America Latina-Bolivia, il golpe etnico
Managua, 13 novembre (Altrenotizie)

Evo Morales è giunto in Messico a bordo di un aereo militare inviatogli da Andrés Manuel López Obrador. Perù ed Ecuador hanno negato il diritto di sorvolo all’aereo messicano e la cialtronata rende bene l’idea di cosa siano i governi di Lima e Quito. Evo è stato costretto all’esilio per fermare la caccia all’uomo che i golpisti avevano previsto, che sarebbe terminata solo con la morte del presidente legittimo della Bolivia e del suo vice, Álvaro García Linera.

La stampa ufficiale e i suoi megafoni europei parlano di dimissioni, ma tra dimettersi ed essere costretto a dimettersi c’è una differenza che si chiama Colpo di Stato. E quello avvenuto in Bolivia è, semplicemente, indiscutibilmente, un colpo di Stato. Solo che chiamarlo con il suo nome otterrebbe una condanna da parte di tutti, anche di quelli che ora si fregano le mani, quindi è gara aperta per i possibili eufemismi con cui definire quanto accaduto.

Non c’è stata nessuna irregolarità nel conteggio dei voti alle elezioni, lo confermano esperti statunitensi. Ma hai voglia a contare voti, se il voto che decide è quello di un altro Paese. Hai voglia a districarti nelle maglie della Costituzione se viene violata. Hai voglia a pretendere che gli organismi internazionali svolgano il proprio ruolo se agiscono con lo strabismo dell’OSA che chiede il rispetto del mandato presidenziale in Ecuador, ma non in Bolivia. Stati Uniti e multinazionali degli idrocarburi ordinano il menù che camerieri locali in abiti civili e uniformi militari consegnano al tavolo.

Un presidente legittimo, che ha il 47% dei voti, è stato obbligato a dimettersi. La democrazia muore a La Paz e chi dovrebbe difenderla, militari e polizia, sono i primi a seppellirla insieme alla dignità delle loro divise.
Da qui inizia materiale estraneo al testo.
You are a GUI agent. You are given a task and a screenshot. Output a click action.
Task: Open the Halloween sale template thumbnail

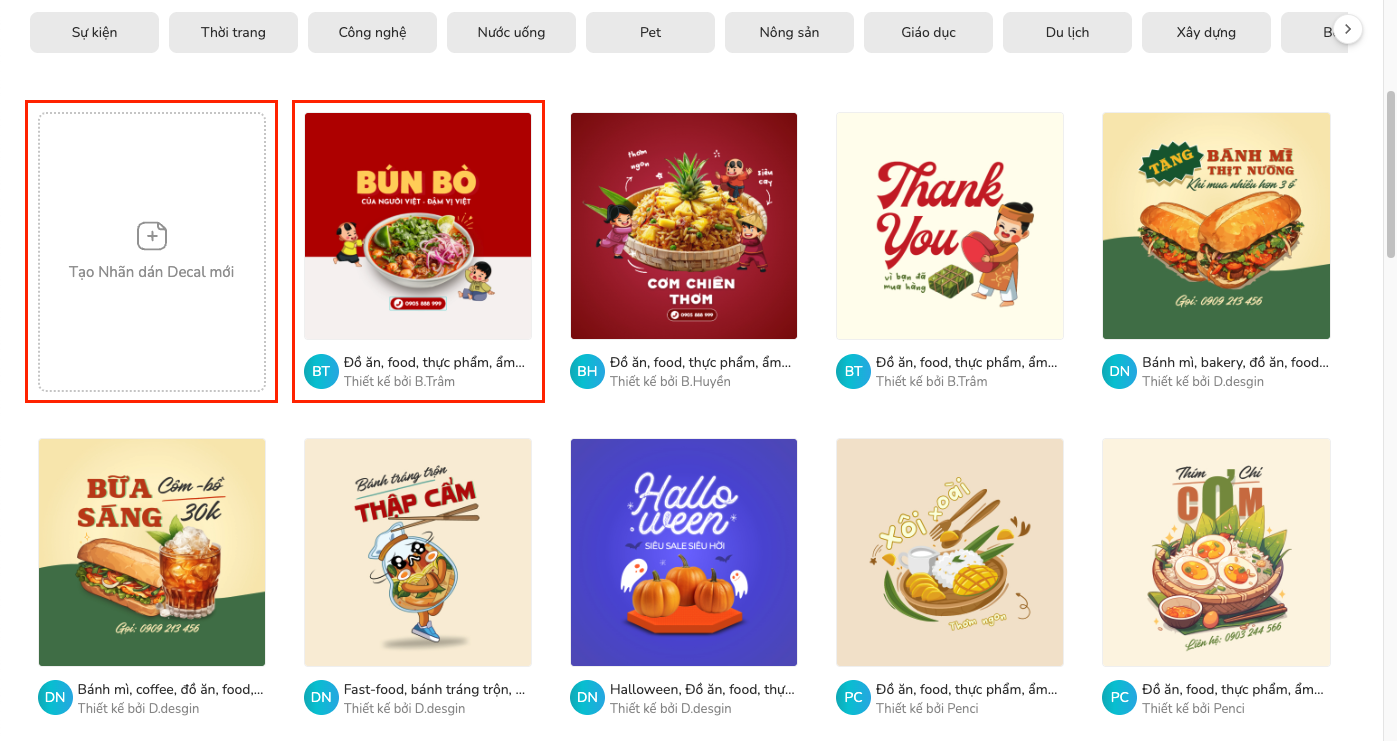[x=684, y=552]
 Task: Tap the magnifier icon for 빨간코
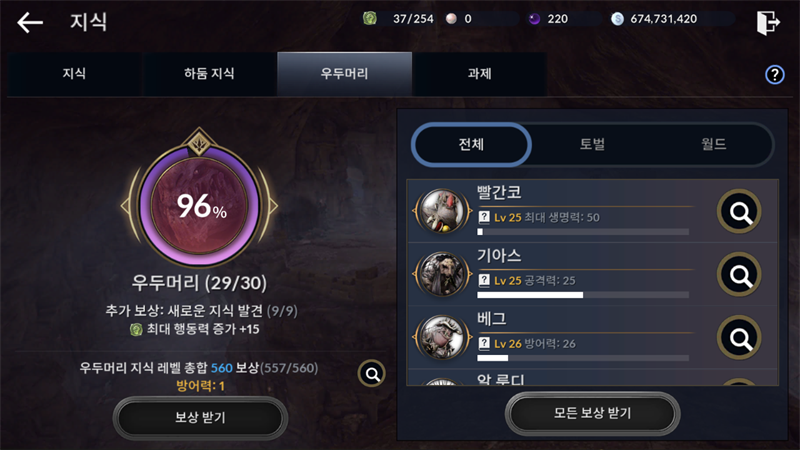[x=739, y=211]
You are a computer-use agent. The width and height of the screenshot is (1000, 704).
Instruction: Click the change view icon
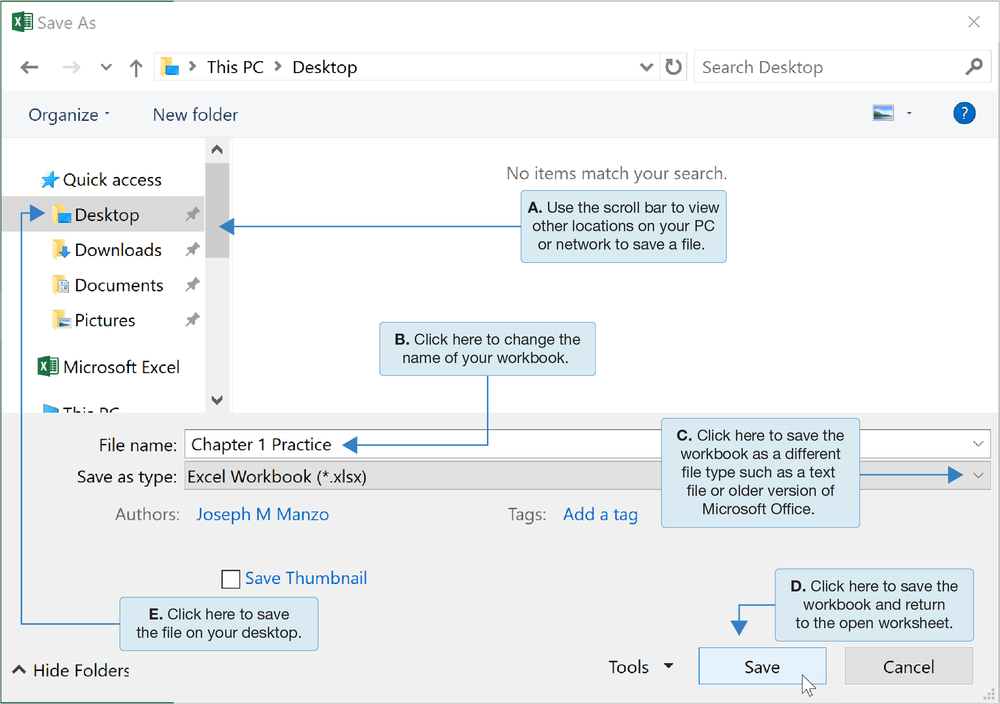click(x=883, y=114)
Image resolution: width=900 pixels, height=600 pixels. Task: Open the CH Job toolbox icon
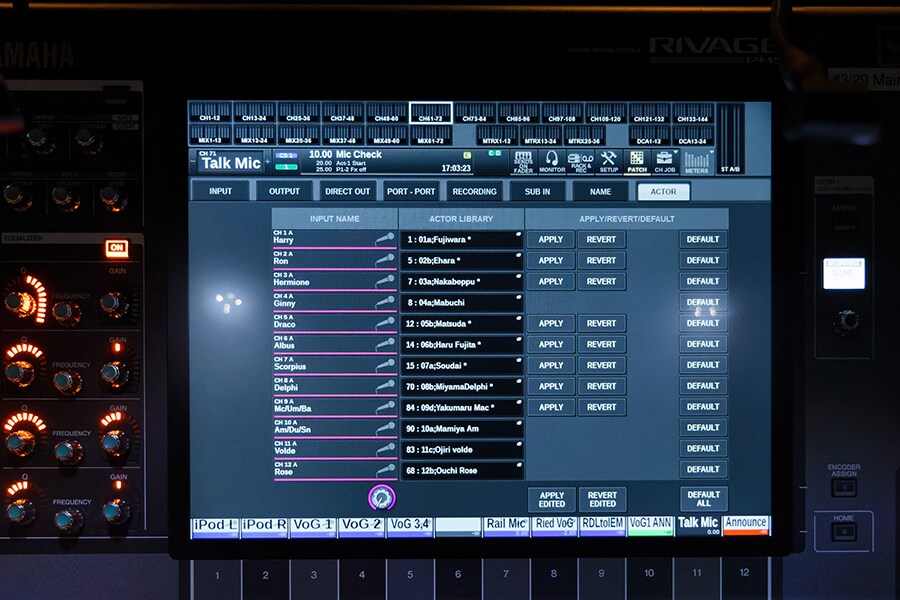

Le orde fasciste della destra boliviane sono state scatenate per diffondere il terrore con lo stesso identico copione utilizzato in Nicaragua nel 2018: persone prese, torturate, denudate ed umiliate obbligate al peggio; stupri, assassinii, case messe a ferro e fuoco, assalti alle istituzioni, spargimento del terrore in ogni dove. Perché quando il mandante è lo stesso il copione è identico.